++++ RECORDS FOR THIS TASK ++++

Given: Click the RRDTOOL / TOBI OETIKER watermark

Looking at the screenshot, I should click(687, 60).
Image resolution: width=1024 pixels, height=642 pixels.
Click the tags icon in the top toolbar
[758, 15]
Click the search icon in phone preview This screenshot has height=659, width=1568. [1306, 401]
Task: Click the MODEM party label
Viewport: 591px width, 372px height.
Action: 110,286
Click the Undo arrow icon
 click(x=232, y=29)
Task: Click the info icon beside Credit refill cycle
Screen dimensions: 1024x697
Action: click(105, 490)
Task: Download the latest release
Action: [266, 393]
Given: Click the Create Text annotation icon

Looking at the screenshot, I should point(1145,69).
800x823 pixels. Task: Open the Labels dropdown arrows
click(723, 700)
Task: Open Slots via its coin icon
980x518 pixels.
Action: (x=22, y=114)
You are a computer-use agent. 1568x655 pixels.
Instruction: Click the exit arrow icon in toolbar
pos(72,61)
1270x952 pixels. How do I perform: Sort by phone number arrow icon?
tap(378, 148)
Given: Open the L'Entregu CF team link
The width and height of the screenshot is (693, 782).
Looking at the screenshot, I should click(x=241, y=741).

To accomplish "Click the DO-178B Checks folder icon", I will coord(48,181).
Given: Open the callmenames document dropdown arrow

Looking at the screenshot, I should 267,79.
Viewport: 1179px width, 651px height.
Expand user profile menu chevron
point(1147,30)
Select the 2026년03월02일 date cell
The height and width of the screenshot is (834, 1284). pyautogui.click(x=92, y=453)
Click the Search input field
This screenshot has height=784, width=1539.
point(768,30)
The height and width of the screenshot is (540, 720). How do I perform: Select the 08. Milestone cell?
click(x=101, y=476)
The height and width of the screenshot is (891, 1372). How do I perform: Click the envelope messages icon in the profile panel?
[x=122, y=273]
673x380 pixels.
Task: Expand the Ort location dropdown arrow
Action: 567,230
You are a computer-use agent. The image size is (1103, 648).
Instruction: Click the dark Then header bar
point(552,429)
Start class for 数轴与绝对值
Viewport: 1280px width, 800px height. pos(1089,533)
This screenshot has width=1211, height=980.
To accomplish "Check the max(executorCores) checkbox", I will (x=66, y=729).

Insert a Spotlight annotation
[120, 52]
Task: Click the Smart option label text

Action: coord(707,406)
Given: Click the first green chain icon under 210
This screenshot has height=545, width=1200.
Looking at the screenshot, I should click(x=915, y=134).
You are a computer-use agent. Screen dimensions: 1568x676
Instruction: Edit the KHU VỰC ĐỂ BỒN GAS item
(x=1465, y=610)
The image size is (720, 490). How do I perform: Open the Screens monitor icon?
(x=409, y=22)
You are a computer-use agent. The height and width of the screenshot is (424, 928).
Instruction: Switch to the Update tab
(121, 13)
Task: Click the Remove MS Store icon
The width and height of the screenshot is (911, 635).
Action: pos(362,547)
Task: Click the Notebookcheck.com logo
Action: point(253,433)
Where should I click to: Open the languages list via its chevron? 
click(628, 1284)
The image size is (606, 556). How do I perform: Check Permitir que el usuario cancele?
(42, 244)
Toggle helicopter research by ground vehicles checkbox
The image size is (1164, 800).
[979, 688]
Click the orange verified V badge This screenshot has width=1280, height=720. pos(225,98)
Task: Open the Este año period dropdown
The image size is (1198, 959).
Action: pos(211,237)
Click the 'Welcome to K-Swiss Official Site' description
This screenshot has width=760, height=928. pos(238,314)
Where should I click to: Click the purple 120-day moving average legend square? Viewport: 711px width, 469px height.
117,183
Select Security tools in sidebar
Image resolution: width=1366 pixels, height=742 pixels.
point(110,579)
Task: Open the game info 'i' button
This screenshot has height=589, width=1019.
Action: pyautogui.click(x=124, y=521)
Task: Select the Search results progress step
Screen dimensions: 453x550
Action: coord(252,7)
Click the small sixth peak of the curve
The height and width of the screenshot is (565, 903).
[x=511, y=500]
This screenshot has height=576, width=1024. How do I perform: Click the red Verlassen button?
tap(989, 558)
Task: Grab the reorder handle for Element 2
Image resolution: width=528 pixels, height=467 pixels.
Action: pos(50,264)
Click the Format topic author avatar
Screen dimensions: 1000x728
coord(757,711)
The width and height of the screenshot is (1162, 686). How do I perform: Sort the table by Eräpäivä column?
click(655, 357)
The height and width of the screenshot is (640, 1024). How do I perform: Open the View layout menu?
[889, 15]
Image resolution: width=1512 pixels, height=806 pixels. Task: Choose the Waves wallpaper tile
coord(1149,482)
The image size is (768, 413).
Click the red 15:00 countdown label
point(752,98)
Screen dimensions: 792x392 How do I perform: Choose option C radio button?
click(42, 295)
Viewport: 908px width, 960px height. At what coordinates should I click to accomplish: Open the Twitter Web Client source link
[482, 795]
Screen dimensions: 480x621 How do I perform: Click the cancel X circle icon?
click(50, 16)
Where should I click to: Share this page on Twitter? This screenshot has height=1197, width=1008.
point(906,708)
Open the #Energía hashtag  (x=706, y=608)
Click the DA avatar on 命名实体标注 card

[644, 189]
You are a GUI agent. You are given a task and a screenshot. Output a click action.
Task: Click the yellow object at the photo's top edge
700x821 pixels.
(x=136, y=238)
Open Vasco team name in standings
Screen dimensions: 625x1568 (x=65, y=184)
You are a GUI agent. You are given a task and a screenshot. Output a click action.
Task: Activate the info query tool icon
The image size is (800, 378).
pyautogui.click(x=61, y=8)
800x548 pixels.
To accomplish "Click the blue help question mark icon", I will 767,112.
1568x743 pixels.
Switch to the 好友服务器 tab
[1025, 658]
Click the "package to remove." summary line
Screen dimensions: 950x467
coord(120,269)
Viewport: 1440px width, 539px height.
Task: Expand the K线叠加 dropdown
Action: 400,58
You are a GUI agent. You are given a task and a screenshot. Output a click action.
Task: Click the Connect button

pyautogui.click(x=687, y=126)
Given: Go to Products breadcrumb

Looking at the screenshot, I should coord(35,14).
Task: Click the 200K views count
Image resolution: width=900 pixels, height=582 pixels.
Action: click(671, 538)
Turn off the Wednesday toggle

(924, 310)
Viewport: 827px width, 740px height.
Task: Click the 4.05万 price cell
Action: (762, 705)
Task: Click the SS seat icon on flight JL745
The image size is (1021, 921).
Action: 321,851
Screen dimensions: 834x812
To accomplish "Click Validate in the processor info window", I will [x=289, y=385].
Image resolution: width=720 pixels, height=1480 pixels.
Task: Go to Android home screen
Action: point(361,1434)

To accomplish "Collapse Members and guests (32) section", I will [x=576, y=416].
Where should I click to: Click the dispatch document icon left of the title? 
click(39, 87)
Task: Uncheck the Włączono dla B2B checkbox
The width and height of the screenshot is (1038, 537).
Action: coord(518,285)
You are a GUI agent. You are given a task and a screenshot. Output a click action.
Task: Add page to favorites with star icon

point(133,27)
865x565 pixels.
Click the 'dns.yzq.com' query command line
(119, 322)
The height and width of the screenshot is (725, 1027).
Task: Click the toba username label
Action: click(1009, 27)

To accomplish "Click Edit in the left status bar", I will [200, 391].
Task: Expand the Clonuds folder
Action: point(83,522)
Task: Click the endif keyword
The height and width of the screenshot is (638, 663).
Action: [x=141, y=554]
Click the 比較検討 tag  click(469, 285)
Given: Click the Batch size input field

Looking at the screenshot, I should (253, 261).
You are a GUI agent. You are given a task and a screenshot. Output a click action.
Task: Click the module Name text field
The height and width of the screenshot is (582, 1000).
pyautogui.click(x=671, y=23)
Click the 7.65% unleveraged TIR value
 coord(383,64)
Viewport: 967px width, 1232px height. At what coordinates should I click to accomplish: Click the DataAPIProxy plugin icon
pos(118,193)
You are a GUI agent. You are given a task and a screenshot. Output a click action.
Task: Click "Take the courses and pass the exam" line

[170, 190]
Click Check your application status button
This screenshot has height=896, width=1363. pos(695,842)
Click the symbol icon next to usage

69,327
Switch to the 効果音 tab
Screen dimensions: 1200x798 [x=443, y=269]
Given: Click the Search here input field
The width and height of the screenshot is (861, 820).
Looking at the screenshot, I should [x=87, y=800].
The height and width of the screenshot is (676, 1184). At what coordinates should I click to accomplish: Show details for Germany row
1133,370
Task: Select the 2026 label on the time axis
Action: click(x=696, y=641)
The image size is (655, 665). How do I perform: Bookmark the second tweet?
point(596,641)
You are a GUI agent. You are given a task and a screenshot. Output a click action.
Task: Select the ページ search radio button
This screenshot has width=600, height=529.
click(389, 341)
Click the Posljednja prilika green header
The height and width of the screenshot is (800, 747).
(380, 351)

++++

YOUR OBJECTIVE
Check each line of these records for the string "green" and state only how many lines have it.

SOLUTION FOR THIS PROBLEM
2